It took nearly six years and visits to 17 different doctors to figure out what was going on. In October 2017, Bradley Rhoton and his wife were carving pumpkins for Halloween when he noticed a strange whistling sound each time he inhaled through his nose. “Did you hear that?” he asked his wife.

She did. “It just came out of nowhere,” he says. Rhoton, now 43, a software marketer in Boston, went to an ear, nose and throat specialist who told him he had a deviated septum, a common condition when the cartilage and the septum – the bone partition separating the nostrils – is “off centre”.

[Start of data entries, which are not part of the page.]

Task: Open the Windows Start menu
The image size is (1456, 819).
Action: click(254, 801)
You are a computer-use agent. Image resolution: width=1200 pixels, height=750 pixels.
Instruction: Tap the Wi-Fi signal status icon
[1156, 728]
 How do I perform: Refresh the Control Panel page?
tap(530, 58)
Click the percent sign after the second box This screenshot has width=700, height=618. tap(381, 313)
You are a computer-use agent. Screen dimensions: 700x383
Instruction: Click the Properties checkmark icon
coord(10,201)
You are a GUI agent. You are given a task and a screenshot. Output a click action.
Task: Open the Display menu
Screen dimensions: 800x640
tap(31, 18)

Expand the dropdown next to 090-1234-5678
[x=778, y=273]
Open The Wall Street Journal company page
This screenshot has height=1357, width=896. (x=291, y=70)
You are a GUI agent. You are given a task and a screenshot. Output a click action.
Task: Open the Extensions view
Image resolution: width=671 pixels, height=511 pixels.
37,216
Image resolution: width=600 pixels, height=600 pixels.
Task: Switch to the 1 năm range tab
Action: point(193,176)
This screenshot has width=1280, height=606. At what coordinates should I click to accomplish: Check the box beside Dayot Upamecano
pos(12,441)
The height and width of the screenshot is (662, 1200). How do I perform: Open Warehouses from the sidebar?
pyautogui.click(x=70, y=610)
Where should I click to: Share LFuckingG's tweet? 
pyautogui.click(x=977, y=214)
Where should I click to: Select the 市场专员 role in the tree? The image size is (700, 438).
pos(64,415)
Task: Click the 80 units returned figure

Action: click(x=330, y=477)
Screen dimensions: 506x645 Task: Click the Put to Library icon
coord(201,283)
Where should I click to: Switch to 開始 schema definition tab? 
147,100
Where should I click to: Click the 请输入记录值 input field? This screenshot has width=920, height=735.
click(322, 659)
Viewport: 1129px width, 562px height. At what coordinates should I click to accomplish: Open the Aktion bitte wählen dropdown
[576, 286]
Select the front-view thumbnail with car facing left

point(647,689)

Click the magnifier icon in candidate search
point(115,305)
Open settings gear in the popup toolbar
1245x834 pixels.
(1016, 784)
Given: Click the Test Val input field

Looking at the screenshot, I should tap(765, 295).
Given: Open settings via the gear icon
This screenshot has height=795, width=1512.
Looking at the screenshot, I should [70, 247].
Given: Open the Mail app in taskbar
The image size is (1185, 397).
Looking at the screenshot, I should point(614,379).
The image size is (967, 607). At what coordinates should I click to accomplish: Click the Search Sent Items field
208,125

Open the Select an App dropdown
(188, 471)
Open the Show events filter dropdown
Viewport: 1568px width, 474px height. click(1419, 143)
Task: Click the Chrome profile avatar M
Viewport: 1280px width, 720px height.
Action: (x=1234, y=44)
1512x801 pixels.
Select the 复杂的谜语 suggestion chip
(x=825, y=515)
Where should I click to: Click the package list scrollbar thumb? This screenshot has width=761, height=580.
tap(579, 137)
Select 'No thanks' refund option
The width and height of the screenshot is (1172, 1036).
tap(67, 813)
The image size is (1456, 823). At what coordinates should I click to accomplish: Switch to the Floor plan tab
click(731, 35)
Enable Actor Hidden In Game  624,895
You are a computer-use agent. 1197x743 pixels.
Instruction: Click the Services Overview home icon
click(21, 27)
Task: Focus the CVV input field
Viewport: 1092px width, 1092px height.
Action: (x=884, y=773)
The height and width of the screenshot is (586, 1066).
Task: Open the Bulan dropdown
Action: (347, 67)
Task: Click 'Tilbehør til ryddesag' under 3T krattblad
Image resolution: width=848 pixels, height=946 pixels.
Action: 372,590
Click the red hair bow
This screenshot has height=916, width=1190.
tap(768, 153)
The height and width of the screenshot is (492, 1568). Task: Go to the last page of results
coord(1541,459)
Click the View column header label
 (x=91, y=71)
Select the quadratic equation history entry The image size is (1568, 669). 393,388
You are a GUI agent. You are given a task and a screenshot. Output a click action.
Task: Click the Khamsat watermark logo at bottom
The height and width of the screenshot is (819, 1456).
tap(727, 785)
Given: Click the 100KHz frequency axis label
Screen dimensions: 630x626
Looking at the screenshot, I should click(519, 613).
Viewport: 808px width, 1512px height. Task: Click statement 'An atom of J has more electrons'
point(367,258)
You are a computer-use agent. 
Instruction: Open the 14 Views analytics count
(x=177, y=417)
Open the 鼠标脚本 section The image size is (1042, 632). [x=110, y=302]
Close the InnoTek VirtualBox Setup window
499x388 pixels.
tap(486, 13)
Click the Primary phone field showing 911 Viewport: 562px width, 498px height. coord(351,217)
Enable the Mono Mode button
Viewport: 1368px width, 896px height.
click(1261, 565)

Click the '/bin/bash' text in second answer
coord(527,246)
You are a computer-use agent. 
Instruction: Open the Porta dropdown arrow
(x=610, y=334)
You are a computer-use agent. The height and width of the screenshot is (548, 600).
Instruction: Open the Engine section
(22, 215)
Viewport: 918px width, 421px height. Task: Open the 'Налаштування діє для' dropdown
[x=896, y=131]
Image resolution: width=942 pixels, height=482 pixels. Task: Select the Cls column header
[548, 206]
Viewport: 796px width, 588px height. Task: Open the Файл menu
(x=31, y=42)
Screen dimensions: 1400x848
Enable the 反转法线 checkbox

He recommended corrective surgery , and Rhoton agreed. The doctor also suggested a second procedure at the same time, a near-total removal of a turbinate in each nostril. Turbinates are small structures – three on each side – that cleanse, warm and humidify the air when it is drawn into the nose.

But they can become inflamed and enlarged – the case with Rhoton – and doctors sometimes reduce or remove them to improve breathing when sprays and other measures are ineffective. The doctor told Rhoton that the surgery was routine and low-risk. He had no idea that instead of breathing better, the opposite would occur, prompting life-altering symptoms – constant nasal congestion, sleep disturbances , crushing fatigue and brain fog, anxiety, and weight gain.

It took nearly six years and visits to 17 doctors, some of whom told him he was imagining things, before one of them finally identified the problem and offered a solution. “My symptoms made daily life a struggle simply to function,” he says. “It’s hard to believe that it took so many doctors and so much time to figure this out.